Step 1 with pseudo code

Using iText, Create a PDFWRITER instance with a blank Doc. Open a PDFREADER object to the original file you want to crop. Import the Page, get a PDFTemplate Object from the source, set its .boundingBox property to the desired cropbox, wrap the template into an iText Image object and paste it onto the new page at an absolute position.

Dim reader As New PdfReader(sourcefile)
Dim doc As New Document()
Dim writer As PdfWriter = PdfWriter.GetInstance(doc, New System.IO.FileStream(outputfilename, System.IO.FileMode.Create))

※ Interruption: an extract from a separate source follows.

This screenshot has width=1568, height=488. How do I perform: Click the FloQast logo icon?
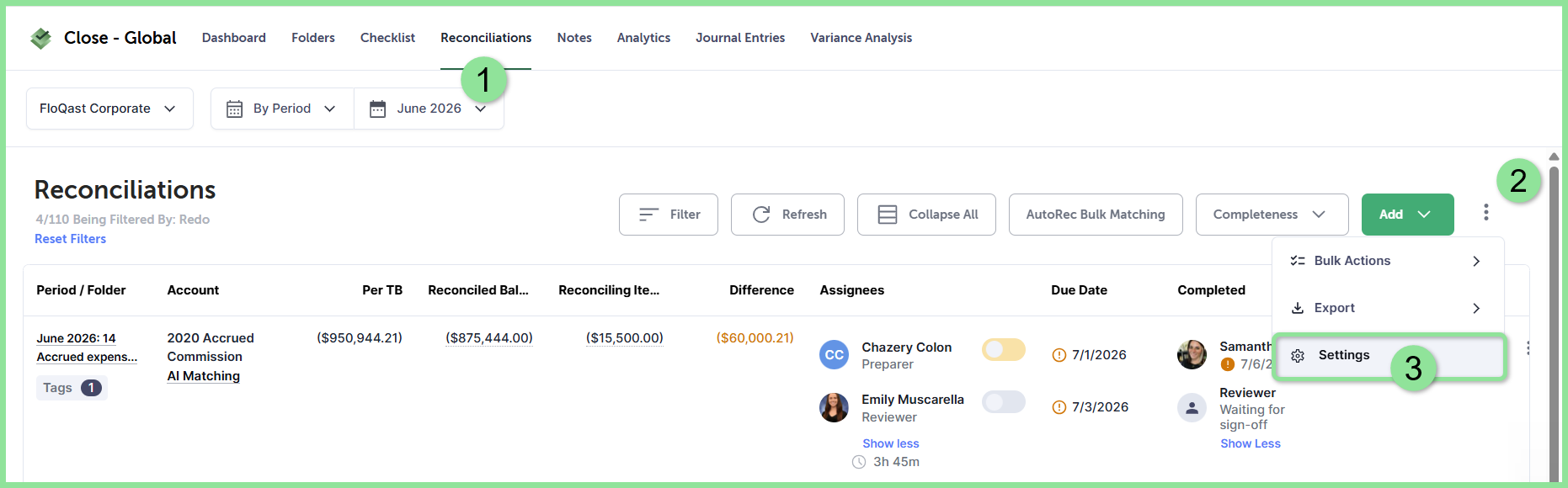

//get the source page as an Imported Page
Dim page As PdfImportedPage = writer.GetImportedPage(reader, indexOfPageToGet) page

//create PDFTemplate Object at original size from source - see iText in Action book Page 91 for full details
Dim pdftemp As PdfTemplate = page.CreateTemplate(page.Width, page.Height) 
//paste the original page onto the template object, see iText documentation what those parameters do (scaling, mirroring)
pdftemp.AddTemplate(page, 1, 0, 0, 1, 0, 0)
//now the critical part - set .boundingBox property on the template. This makes all objects outside the rectangle invisible
pdftemp.boundingBox = {iText Rectangle Structure with new Cropbox}
//template not needed anymore
writer.ReleaseTemplate(pdftemp) 
//create an iText IMAGE object as wrapper to the template - with this img object absolute positionion on the final page is much easier
dim img as iTextSharp.Text.Image = Image.GetInstance(pdftemp)
// set img position
img.SetAbsolutePosition(x, y)
//set optional Rotation if needed
img.RotationDegrees = 0
//finally, this adds the actual content to the new document
doc.Add(img) 
//cleanup
doc.Close()
reader.Close()
writer.Close()

The output file will visually look cropped. But the objects are still present in the PDF Stream. Filesize will probably remain very little changed yet.

Step 2:

Using Ghostscript and output device pdfwrite, combined with the correct command line parameters you can re-process the PDF from Step 1. This will give you a much smaller PDF. See Ghostscript documentation for the arguments https://www.ghostscript.com/doc/9.52/Use.htm This steps actually gets rid of objects that are outside the bounding box - the requirement you asked for in your OP, at least for files that I deal with.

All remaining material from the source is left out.